Re: Help with perl

Eric Antunes · ‎09-14-2011

I'm new to perl scripting and I need to limit to 60 characters the following String in this pattern in a xml file:

<CompanyName>String</CompanyName>

But perl doesn't seem to recognize the instr(big, little) function:

#!/usr/bin/perl
use strict;
use warnings;
my @a = ();
my @b = ();
my @c = ();
my @d = ();
while (<>) {
if (m{<CompanyName>}..m{</CompanyName>}) {
    if (m{</?CompanyName>}) {
      push @a, instr($_,">");
      push @b, instr($_,"</");
      push @c, substr(substr($_,@a+1,@b - @a-1),0,60);
      push @d, substr($_,0,@a)||@c||substr($_,@b,14);
      print @d;
      @a = ();
      @b = ();
      @c = ();
      @d = ();
      next;
    }
    print;
}
print;
}
1;

Eric

Each and every day is a good day to learn.

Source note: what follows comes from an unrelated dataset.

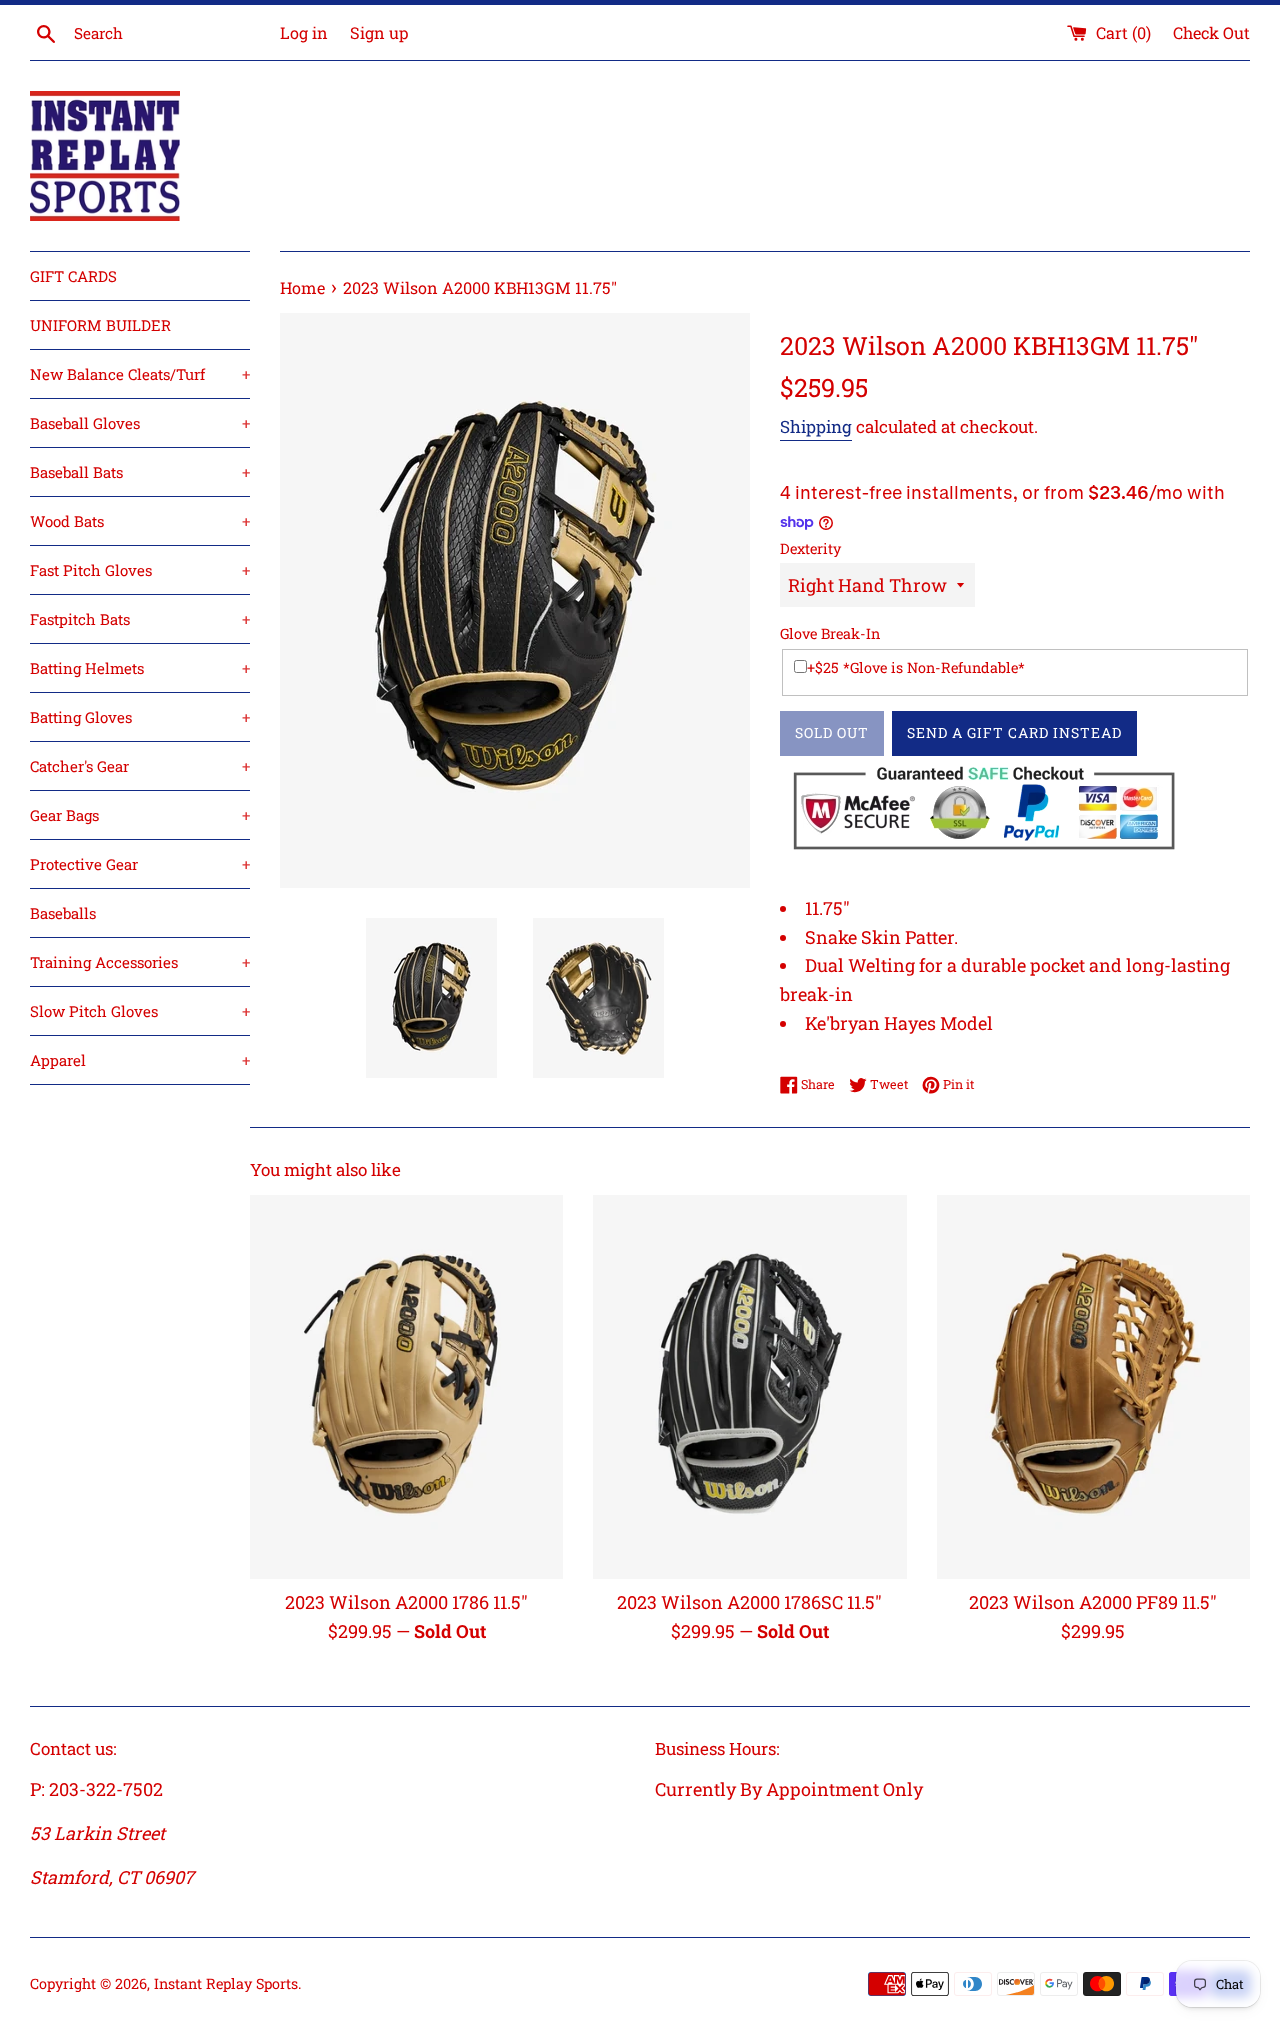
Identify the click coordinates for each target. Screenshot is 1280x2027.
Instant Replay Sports (226, 1983)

Eric Antunes · ‎09-14-2011

Now, it erases the entire pattern:

#!/usr/bin/perl
use strict;
use warnings;
my @a = ();
#my @b = ();
#my @c = ();
#my @d = ();
while (<>) {
if (m{<CompanyName>}..m{</CompanyName>}) {
    if (m{<CompanyName>}) {
      push @a, $_;
      next;
    }
    if (m{>}+1..m{</-1}) {
      push @a, substr($_,0,60);
      next;
    }
    if (m{</CompanyName>}) {
      push @a, $_;
      next;
    }
    print @a;
    @a = ();
    next;
}
print;
}
1;

Each and every day is a good day to learn.

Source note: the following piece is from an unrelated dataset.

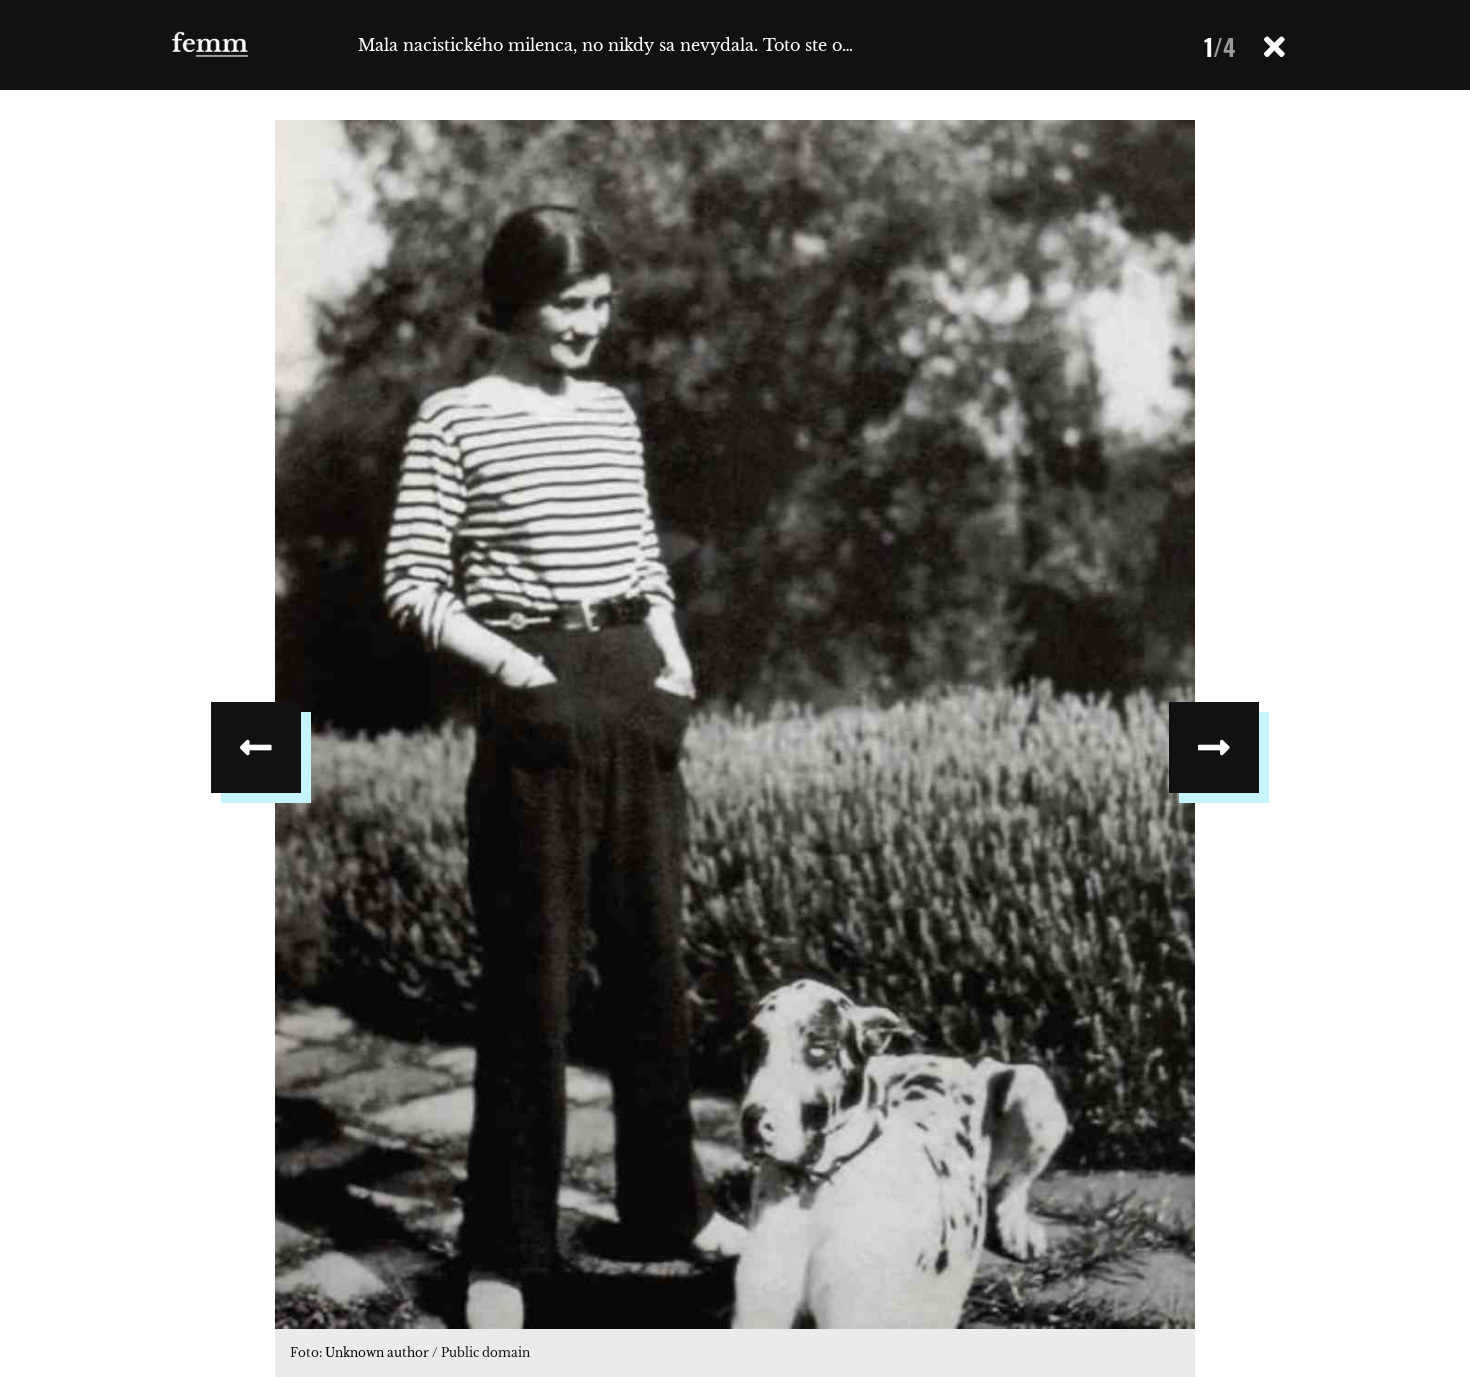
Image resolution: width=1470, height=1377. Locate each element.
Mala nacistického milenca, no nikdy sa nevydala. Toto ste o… (605, 45)
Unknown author (377, 1352)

Eric Antunes · ‎09-14-2011

Now, it is almost working but it still doesn't limit the string to 60 characters:

#!/usr/bin/perl
use strict;
use warnings;
#my @d = ();
while (<>) {
if (m{<CompanyName>}..m{</CompanyName>}) {
    if (m{<CompanyName>}) {
      print;
      next;
    }
    if (m{>}+1..m{</-1}) {
      print substr($_,0,60);
      next;
    }
    if (m{</CompanyName>}) {
      print;
      next;
    }
}
print;
}
1;

Each and every day is a good day to learn.

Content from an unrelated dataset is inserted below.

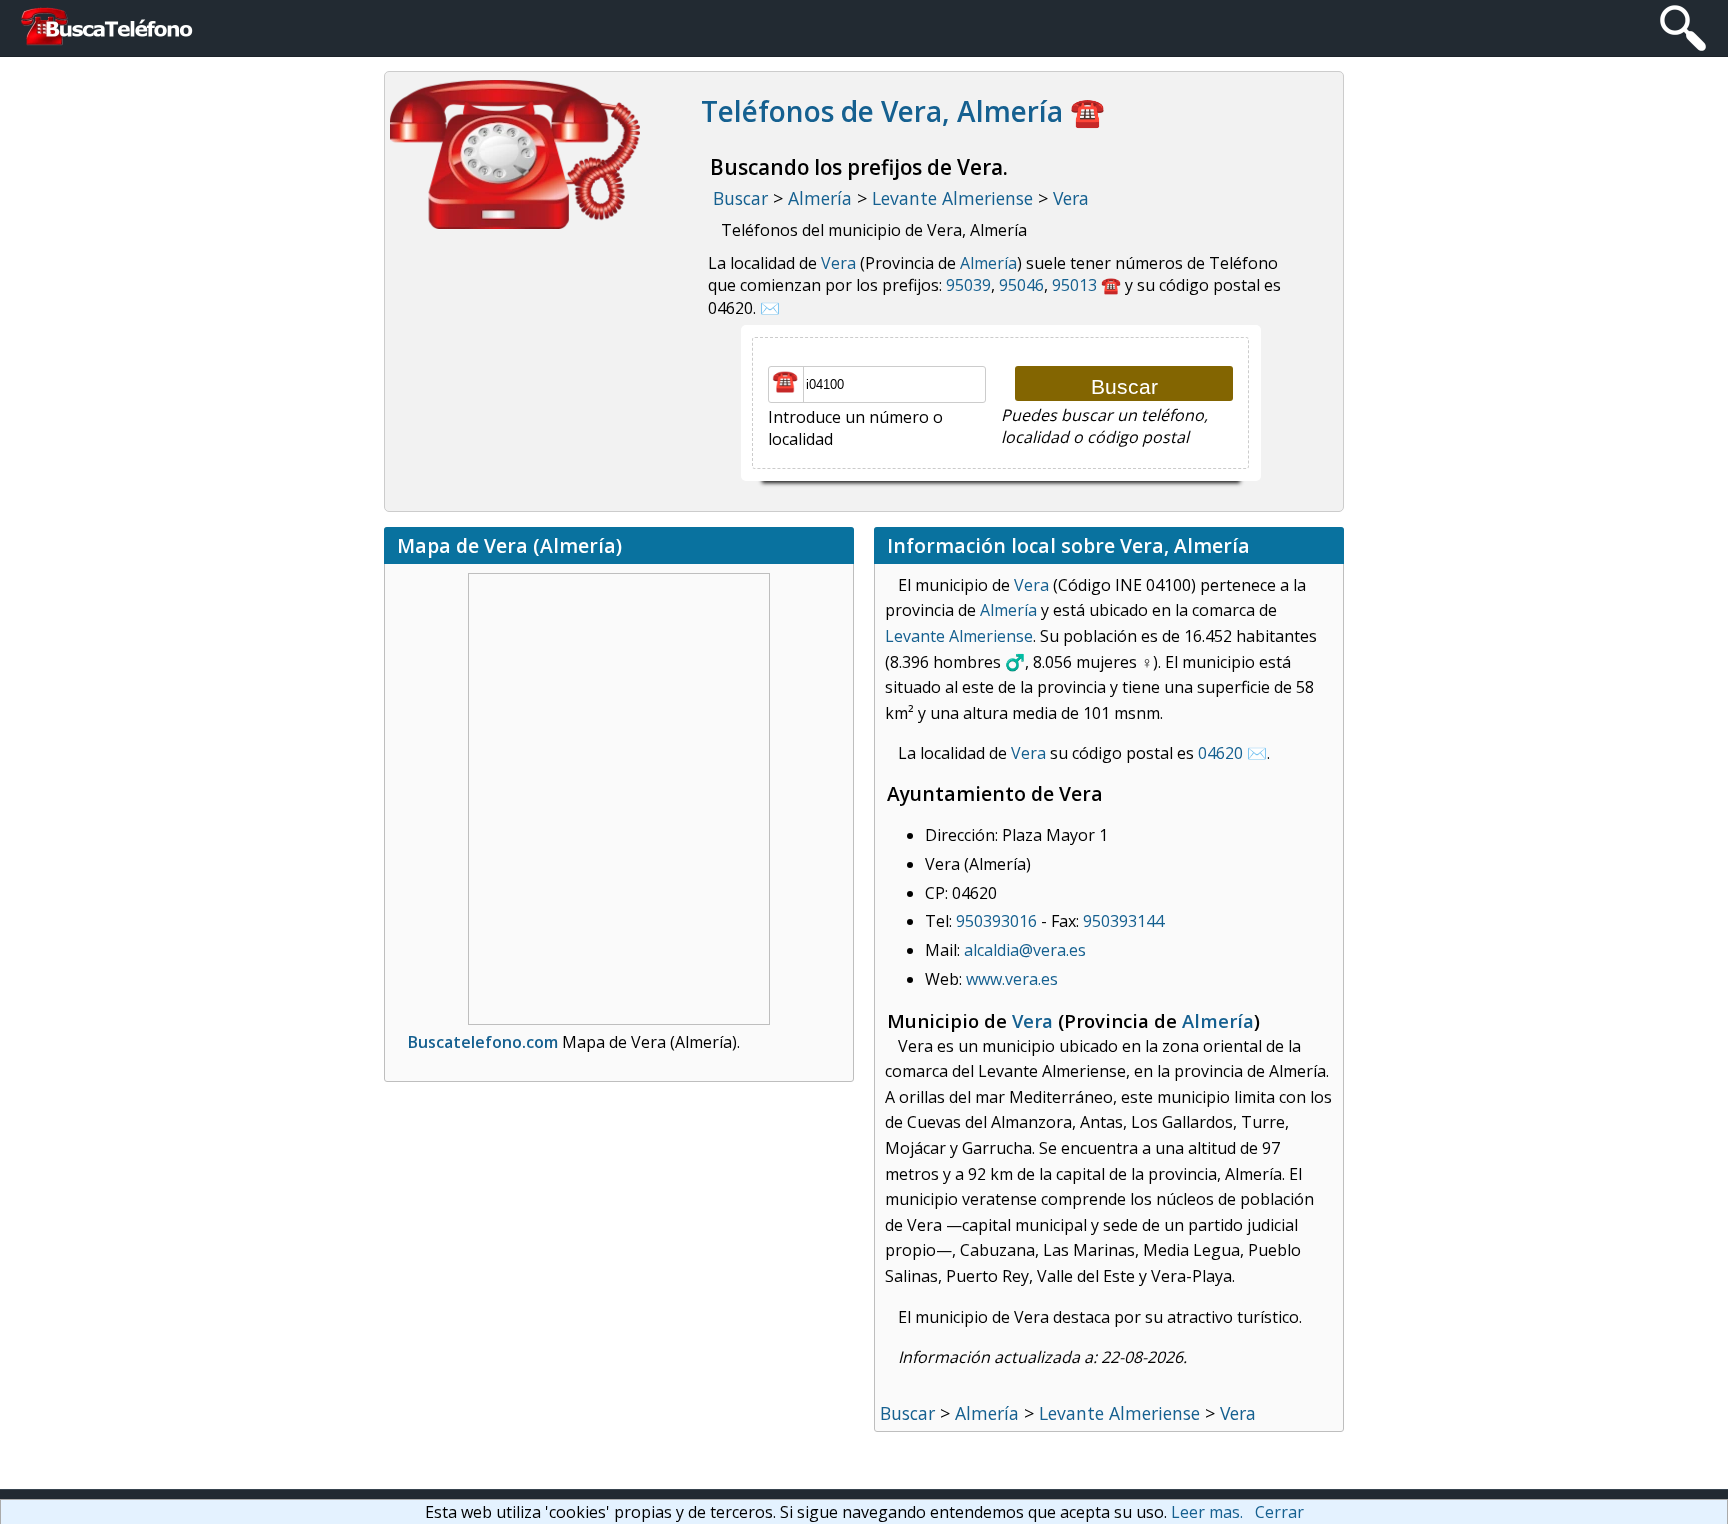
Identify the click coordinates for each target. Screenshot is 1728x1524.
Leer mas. (1207, 1512)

H.Merijn Brand (procura · ‎09-14-2011

Why jump through diffucult hoops?

while (<>) {
    s{(<(CompanyName)>)(.{0,60}).*?</\1>}{<$1>$2</$1>};
    }

If the content for this tag is longer than 60 characters, truncate to 60

(/me still thinks you should use XML::Parser

Enjoy, Have FUN! H.Merijn

Eric Antunes · ‎09-14-2011

Hi Merijn,

With your last script I get an empty file.

This is working but just for the first occurence:

#!/usr/bin/perl
use strict;
use warnings;
while (<>) {
if (m{<CompanyName>}..m{</CompanyName>}) {
    if (m{</?CompanyName>}) {
      if (length($_) gt 87) {
        print substr($_,0,73);
        print "</CompanyName>\n";
        next;
      }
      print;
      next;
    }
}
print;
}
1;

Eric

Each and every day is a good day to learn.

James R. Ferguson · ‎09-14-2011

@Eric Antunes wrote:
Hi Merijn,

With your last script I get an empty file.

Hi Eric:

Try this:

#!/usr/bin/perl
use strict;
use warnings;
while (<>) {
    s{(<(CompanyName)>)(.{0,60}).*?</\2>}{<$1>$3</$2>};
    print;
}
1;

Regards!

...JRF...

H.Merijn Brand (procura · ‎09-14-2011

*I* was just "missing" the print. *You* overcomplicate the regex and generate invalid XML :)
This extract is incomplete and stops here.